* [EXERCISE BRIEF]:
Beginning with the line where "Зизифус мармеладный — польза (238, 2201)" occurs, transcribe every line exactly through the last line of the listing below, and no others.

* [INPUT DATA]:
= Beginning of Section =
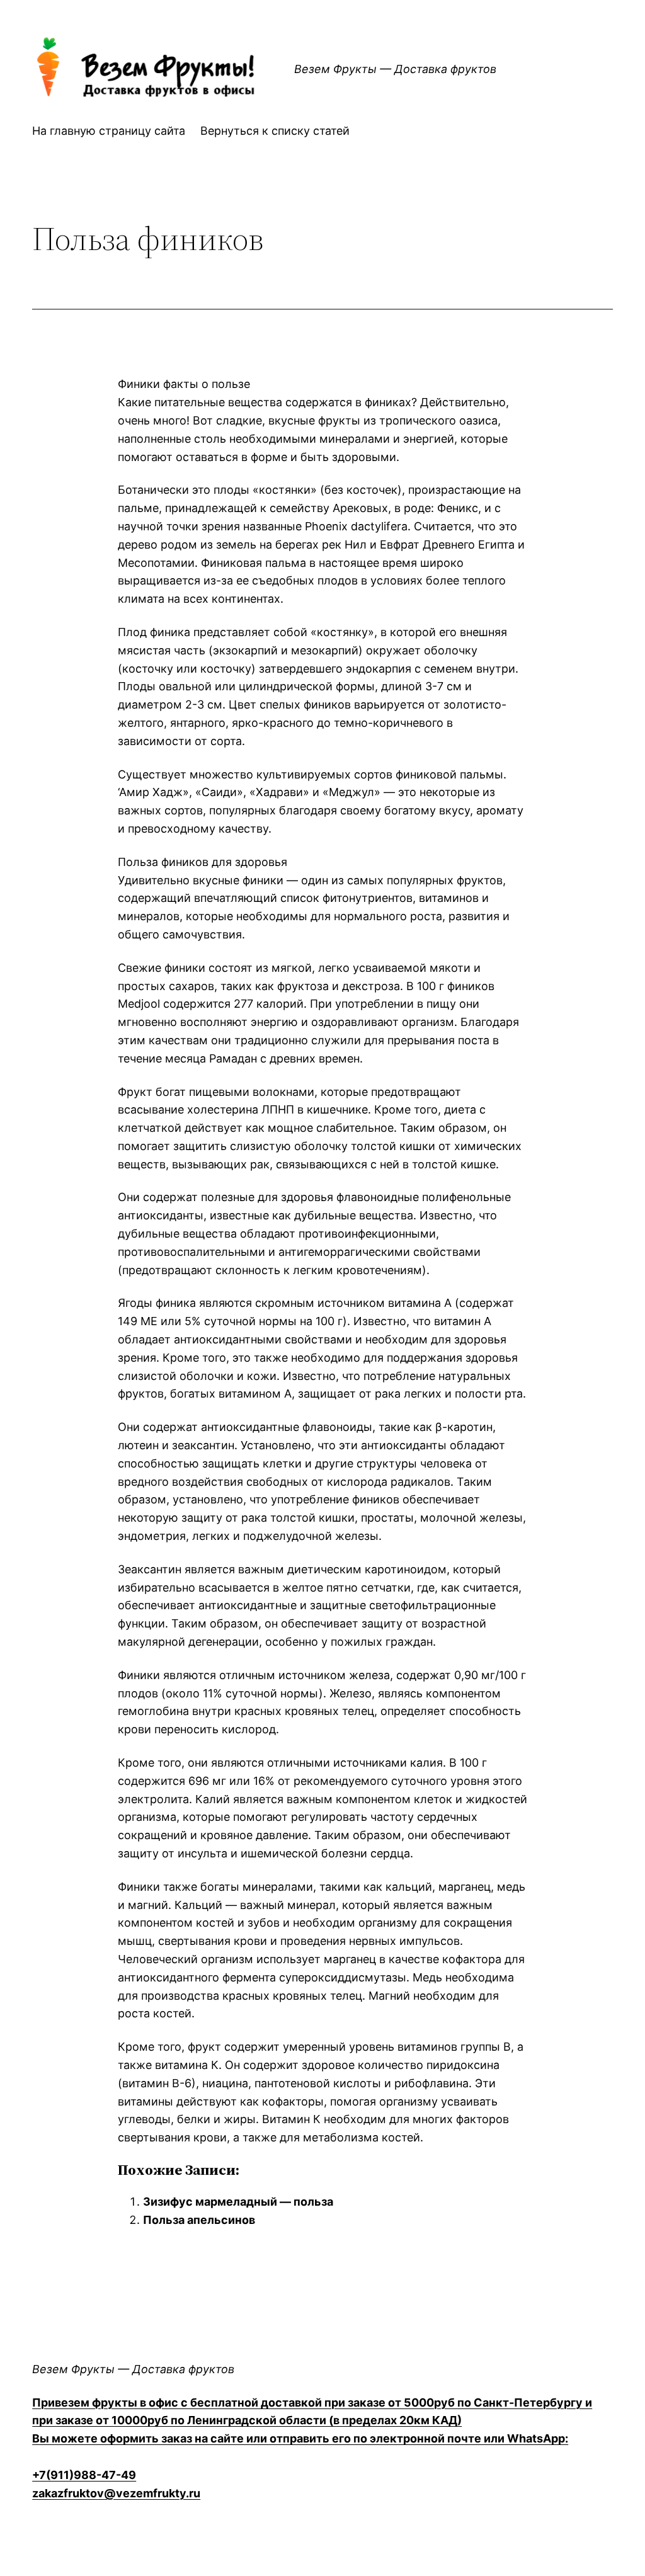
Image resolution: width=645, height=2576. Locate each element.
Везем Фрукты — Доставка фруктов (133, 2369)
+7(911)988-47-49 (84, 2475)
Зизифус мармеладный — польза (238, 2201)
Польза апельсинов (199, 2219)
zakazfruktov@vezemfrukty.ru (116, 2493)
= End of Section =
* [EXERCISE OUTPUT]:
Зизифус мармеладный — польза (238, 2201)
Польза апельсинов (199, 2219)
zakazfruktov@vezemfrukty.ru (116, 2493)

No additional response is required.